Copy the records below line for line, with nothing added, dropped, or changed.

* BEGIN Data shown *

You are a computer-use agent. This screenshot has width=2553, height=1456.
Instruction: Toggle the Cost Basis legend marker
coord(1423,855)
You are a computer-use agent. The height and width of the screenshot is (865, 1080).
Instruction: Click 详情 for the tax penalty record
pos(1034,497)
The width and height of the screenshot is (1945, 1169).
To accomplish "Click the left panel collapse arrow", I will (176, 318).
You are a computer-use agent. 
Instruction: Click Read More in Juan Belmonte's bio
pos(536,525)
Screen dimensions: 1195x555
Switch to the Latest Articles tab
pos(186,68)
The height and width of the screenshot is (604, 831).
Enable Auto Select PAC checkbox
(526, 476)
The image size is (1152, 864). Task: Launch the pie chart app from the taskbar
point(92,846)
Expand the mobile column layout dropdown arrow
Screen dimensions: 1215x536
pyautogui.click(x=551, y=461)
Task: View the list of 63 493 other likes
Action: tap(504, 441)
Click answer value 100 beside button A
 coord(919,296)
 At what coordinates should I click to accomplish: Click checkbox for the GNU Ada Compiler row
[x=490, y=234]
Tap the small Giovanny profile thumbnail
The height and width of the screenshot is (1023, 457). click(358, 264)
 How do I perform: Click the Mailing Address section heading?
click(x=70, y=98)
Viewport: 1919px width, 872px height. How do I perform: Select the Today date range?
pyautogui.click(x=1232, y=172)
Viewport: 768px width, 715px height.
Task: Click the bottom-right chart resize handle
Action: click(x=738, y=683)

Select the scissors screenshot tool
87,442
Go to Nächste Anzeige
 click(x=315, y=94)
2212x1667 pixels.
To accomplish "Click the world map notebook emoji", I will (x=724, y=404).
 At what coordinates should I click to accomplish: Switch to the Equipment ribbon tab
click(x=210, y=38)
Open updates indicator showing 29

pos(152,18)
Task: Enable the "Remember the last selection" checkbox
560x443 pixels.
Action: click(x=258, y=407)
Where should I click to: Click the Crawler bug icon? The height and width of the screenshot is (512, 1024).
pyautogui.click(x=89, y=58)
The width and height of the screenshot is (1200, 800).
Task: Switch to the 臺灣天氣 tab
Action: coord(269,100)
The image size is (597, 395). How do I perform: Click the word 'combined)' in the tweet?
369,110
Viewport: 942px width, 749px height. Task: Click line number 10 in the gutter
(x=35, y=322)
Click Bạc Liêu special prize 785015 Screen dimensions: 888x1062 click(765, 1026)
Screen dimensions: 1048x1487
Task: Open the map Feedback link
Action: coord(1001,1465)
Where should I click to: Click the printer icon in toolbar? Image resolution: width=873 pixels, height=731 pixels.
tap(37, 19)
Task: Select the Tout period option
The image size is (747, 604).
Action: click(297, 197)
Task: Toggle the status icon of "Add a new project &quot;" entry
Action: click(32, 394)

* END Data shown *

• **Solution below**
You are a computer-use agent. This screenshot has width=2553, height=1456.
Instruction: Toggle the Cost Basis legend marker
coord(1423,855)
You are a computer-use agent. The height and width of the screenshot is (865, 1080).
Instruction: Click 详情 for the tax penalty record
pos(1034,497)
The width and height of the screenshot is (1945, 1169).
To accomplish "Click the left panel collapse arrow", I will (176, 318).
You are a computer-use agent. 
Instruction: Click Read More in Juan Belmonte's bio
pos(536,525)
Screen dimensions: 1195x555
Switch to the Latest Articles tab
pos(186,68)
The height and width of the screenshot is (604, 831).
Enable Auto Select PAC checkbox
(526, 476)
The image size is (1152, 864). Task: Launch the pie chart app from the taskbar
point(92,846)
Expand the mobile column layout dropdown arrow
Screen dimensions: 1215x536
pyautogui.click(x=551, y=461)
Task: View the list of 63 493 other likes
Action: tap(504, 441)
Click answer value 100 beside button A
 coord(919,296)
 At what coordinates should I click to accomplish: Click checkbox for the GNU Ada Compiler row
[x=490, y=234]
Tap the small Giovanny profile thumbnail
The height and width of the screenshot is (1023, 457). click(358, 264)
 How do I perform: Click the Mailing Address section heading?
click(x=70, y=98)
Viewport: 1919px width, 872px height. How do I perform: Select the Today date range?
pyautogui.click(x=1232, y=172)
Viewport: 768px width, 715px height.
Task: Click the bottom-right chart resize handle
Action: click(x=738, y=683)

Select the scissors screenshot tool
87,442
Go to Nächste Anzeige
 click(x=315, y=94)
2212x1667 pixels.
To accomplish "Click the world map notebook emoji", I will (x=724, y=404).
 At what coordinates should I click to accomplish: Switch to the Equipment ribbon tab
click(x=210, y=38)
Open updates indicator showing 29

pos(152,18)
Task: Enable the "Remember the last selection" checkbox
560x443 pixels.
Action: click(x=258, y=407)
Where should I click to: Click the Crawler bug icon? The height and width of the screenshot is (512, 1024).
pyautogui.click(x=89, y=58)
The width and height of the screenshot is (1200, 800).
Task: Switch to the 臺灣天氣 tab
Action: coord(269,100)
The image size is (597, 395). How do I perform: Click the word 'combined)' in the tweet?
369,110
Viewport: 942px width, 749px height. Task: Click line number 10 in the gutter
(x=35, y=322)
Click Bạc Liêu special prize 785015 Screen dimensions: 888x1062 click(765, 1026)
Screen dimensions: 1048x1487
Task: Open the map Feedback link
Action: coord(1001,1465)
Where should I click to: Click the printer icon in toolbar? Image resolution: width=873 pixels, height=731 pixels.
tap(37, 19)
Task: Select the Tout period option
The image size is (747, 604).
Action: click(297, 197)
Task: Toggle the status icon of "Add a new project &quot;" entry
Action: click(32, 394)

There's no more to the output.